→ Document extract:
** Begin **
The purpose of this document is to provide a practical overview of the Dissertation Criteria & Rating Scale. The document provides information on two levels of the scale: baseline information is provided for each individual tab of the Practitioner Dissertation Criteria & Rating Scale Microsoft® Excel® document (derived from the revised dissertation process), and summary detail is provided for the domains contained therein—summarized from the criteria provided within the scale.

Tab 2: Concept Paper Review Criteria

The concept paper review is a review of a basic outline of the foundations of a learner’s dissertation research. This review is conducted as an evaluative assessment for DOC/721R, the second year residency course. At this point in their respective program, learners need only develop an outline that details three elements, problem formation, contribution to knowledge, and an initial discussion of the relevant scholarship that delineates and contextualizes the proposed study, which correspond to the first three subdomains of the scale. At this stage, learners are assessed on their capability in developing a feasible and appropriate study for doctoral-level inquiry.

Problem Formation

Criteria in this domain address the ways in which the background of the research has been articulated, how a need for inquiry has developed from this background, why this inquiry is needed, and how the researcher is proposing to undertake this inquiry. Accordingly, elements from subsequent sections of the rating scale may be present in this domain, but they should be summative, rather than repetitious, accounts.

Note. This domain also addresses the alignment of the research design to the identified question, thus the feasibility and appropriateness of the study.

Tab 3: Committee Review – Literature

The learner’s dissertation committee, because of their expertise in the field of inquiry assess that the learner’s treatment of the literature is adequate to doctoral-level inquiry. At this level, the learner must have exhaustively reviewed, synthesized, and situated the literature corresponding to the study’s topic, its methodological approach, and its potential contribution to the discipline.
** End **
→ Source excerpt:
** Begin **
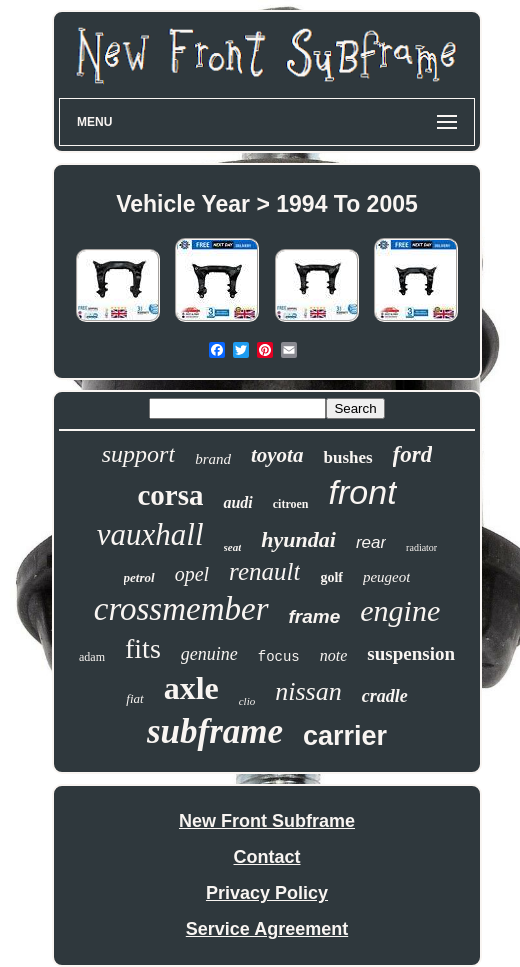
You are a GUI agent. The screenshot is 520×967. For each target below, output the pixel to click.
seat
** End **
→ Problem 1:
Can you condense the paragraph beginning "The concept paper review is a review" from the dissertation rating scale overview into a short bulleted list that keeps its main facts?
→ Problem 2:
Could you continue the overview of the dissertation rating scale, starting after its final sentence?

→ Expected output 1:
- The concept paper review examines a basic outline of the foundations of a learner's dissertation research.
- It serves as an evaluative assessment for DOC/721R, the second-year residency course.
- At this point, learners only need an outline covering three elements, which match the scale's first three subdomains:
  - problem formation
  - contribution to knowledge
  - an initial discussion of the relevant scholarship that delineates and contextualizes the proposed study
- Learners are assessed on their ability to develop a feasible and appropriate study for doctoral-level inquiry.

→ Expected output 2:
Literature Review

The domain that addresses the study’s literature review contains several elements, related to both content and form: coverage of the content literature, coverage of the methodological literature, synthesis of the literature, a treatment of the dissertation’s significance in relation to the literature, and the rhetorical narrative developed via the review. To summarize, literature reviews are expected to evidence learners’ grasp of the historical and current literature related to their study, as well as the literature that describes and supports the decision to utilize their selected method of inquiry. These content elements should be synthesized into a cogent narrative that provides a comprehensive background to, argues the need for, and situates the proposed research within the discipline.

Tab 4: Quality Review – Proposal

All learners in the SAS doctoral programs submit their dissertation proposals for a quality review by appointed SAS faculty. This review ensures that the learner has clarified the research questions/hypotheses he or she is using to guide the study and developed a method and approach to inquiry that appropriately responds to the problem, the question, and the literature.

Design and Logic

Criteria in this section focus on the detailed account of a proposed study’s design. Subdomains also focus on the appropriate application of a particular research tradition to the proposed area of inquiry and the comprehensive alignment of the study’s design, its intent, and its intended outcomes.

Tab 5: IRB Review

Largely because of the difficulty in assessing ethical components in proposed or completed research, application of the third page/tab of criteria is largely the purview of the Institutional Review Board (IRB). These criteria are assessed via evidence from the proposal, as well as the IRB forms that must be completed by all learners prior to data collection.

Ethics in Reporting

Criteria in this domain focus on the appropriate use and reporting of informed consent, the strategies for ensuring participant confidentiality, and the clarity, safety, and transparency of procedure in the research design and protocols.

Tab 6: Quality Review – Final

The final quality review centers on the data analysis and interpretation components of the study. The review is conducted by appointed faculty and qualified external reviewers to ensure that the highest levels of intellectual rigor are maintained in the systematic process of analyzing and contextualizing data in terms of the study’s design. As such, a learner cannot defend his or her dissertation until successfully completing this quality review.

Sources of Evidence

This domain’s criteria center on the description of the study’s data sources, how collection processes were engaged throughout the research, the larger context in which data collection took place, and the ways in which these collection procedures supported the research design and intent.

Measurement and Classification

The measurement and classification criteria address the presence, accuracy, and clarity of a researcher’s structuring and organizing of data. Elements assessed via this criteria include coding structures, descriptive statistics, scales, data reduction techniques, and member checking regarding the coding/classifications used by the researcher.

Analysis and Interpretation

A general set of criteria are applied to all dissertations regarding data analysis and interpretation, and these criteria center on the nature of the evidence that supports any outcomes or claims, the presence of some inquiry toward disconfirming evidence, congruence with both the research questions and the outcomes suggested from the evidence, and linkages between interpretation, previous research described in the literature review, and the contributions of the present study.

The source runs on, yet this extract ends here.